=== Section Start ===
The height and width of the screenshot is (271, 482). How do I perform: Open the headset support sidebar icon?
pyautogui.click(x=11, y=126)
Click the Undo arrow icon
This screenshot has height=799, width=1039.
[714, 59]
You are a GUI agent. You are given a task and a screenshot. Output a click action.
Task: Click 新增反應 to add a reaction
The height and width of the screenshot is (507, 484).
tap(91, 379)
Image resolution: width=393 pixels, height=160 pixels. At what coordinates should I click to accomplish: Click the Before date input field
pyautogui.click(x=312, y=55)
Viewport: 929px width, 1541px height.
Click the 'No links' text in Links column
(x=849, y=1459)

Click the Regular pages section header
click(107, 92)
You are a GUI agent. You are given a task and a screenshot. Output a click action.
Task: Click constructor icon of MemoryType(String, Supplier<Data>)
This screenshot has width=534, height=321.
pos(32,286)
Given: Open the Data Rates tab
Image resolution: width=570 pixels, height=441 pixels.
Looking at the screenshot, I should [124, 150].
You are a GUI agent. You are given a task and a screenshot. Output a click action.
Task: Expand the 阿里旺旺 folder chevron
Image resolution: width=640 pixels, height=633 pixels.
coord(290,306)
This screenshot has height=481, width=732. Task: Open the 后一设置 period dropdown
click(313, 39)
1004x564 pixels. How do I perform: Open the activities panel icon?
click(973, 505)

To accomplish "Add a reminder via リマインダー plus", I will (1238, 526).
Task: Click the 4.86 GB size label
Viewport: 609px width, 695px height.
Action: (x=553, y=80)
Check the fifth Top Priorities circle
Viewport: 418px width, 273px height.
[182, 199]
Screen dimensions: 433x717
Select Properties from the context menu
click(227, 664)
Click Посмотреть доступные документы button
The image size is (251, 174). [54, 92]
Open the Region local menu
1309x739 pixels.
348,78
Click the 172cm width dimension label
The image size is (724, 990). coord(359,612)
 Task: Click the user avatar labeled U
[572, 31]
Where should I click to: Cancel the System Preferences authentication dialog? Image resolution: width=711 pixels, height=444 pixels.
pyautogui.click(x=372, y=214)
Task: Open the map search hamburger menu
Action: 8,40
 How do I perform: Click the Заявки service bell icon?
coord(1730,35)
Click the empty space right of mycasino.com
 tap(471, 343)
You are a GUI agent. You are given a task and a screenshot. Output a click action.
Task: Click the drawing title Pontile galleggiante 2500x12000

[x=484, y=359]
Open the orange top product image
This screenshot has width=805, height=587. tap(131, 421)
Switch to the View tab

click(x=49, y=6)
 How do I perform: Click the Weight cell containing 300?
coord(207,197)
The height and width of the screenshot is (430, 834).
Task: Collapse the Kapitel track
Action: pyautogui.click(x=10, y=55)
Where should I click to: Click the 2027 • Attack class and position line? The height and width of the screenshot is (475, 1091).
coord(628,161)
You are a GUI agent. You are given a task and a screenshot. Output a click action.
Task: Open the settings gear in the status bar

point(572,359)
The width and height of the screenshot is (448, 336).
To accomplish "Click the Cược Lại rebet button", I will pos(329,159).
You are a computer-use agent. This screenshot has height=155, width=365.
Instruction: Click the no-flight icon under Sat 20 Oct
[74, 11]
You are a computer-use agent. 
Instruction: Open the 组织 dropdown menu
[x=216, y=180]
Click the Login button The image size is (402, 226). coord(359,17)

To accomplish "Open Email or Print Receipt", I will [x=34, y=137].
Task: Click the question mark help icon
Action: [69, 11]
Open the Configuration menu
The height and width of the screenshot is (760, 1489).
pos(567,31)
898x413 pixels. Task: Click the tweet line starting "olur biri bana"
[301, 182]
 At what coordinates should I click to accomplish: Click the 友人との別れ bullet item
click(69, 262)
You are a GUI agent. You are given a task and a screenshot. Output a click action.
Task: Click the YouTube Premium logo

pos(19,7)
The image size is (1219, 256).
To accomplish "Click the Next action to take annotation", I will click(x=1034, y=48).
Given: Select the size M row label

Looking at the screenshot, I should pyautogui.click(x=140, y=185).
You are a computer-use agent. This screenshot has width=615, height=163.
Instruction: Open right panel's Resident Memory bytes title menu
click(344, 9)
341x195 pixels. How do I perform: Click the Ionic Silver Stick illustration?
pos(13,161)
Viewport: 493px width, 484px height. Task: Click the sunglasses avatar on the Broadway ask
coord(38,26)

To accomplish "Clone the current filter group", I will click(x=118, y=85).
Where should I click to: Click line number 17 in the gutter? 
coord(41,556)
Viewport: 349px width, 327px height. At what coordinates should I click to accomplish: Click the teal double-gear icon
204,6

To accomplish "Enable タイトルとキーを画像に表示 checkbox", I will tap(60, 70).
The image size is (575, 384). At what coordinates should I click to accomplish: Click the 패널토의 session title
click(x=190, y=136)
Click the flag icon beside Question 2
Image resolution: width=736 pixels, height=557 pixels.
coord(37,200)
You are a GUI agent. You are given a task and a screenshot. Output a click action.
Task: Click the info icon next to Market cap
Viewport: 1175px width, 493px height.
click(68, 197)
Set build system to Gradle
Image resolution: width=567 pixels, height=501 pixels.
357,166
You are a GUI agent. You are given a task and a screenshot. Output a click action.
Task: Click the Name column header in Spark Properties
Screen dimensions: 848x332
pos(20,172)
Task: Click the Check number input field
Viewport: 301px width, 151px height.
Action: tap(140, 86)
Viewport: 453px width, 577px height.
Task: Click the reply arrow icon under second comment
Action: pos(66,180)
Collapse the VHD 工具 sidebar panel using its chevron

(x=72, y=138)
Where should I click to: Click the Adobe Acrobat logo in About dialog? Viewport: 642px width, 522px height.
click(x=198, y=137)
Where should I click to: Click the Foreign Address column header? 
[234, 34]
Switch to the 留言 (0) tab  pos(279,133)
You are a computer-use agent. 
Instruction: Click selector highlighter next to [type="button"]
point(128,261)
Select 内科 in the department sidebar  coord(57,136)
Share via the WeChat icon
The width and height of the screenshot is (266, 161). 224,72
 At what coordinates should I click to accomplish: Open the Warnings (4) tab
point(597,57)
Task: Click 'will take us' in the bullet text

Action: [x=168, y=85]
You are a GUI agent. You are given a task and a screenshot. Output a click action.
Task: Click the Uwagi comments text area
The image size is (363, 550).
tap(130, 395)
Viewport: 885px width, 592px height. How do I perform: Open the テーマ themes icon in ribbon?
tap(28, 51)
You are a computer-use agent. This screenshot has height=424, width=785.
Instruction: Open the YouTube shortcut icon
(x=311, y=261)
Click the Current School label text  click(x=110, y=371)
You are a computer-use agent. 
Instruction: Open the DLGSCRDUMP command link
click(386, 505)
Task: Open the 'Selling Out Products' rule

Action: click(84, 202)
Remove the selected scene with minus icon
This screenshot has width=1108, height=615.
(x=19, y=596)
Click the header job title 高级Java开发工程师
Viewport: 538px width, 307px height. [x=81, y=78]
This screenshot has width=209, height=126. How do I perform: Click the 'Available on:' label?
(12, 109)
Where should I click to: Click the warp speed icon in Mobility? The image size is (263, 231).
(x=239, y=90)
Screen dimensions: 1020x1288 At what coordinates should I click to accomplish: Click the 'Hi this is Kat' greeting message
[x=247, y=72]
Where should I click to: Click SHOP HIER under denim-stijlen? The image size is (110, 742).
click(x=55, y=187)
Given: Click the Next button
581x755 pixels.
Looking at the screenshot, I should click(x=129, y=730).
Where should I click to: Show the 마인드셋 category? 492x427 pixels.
=== Section End ===
▶ [YOUR GOAL]
What lines above contain the word "Data"? Please copy each one.

▶ [REPLY TO THE EXERCISE]
Task: Click constructor icon of MemoryType(String, Supplier<Data>)
Given: Open the Data Rates tab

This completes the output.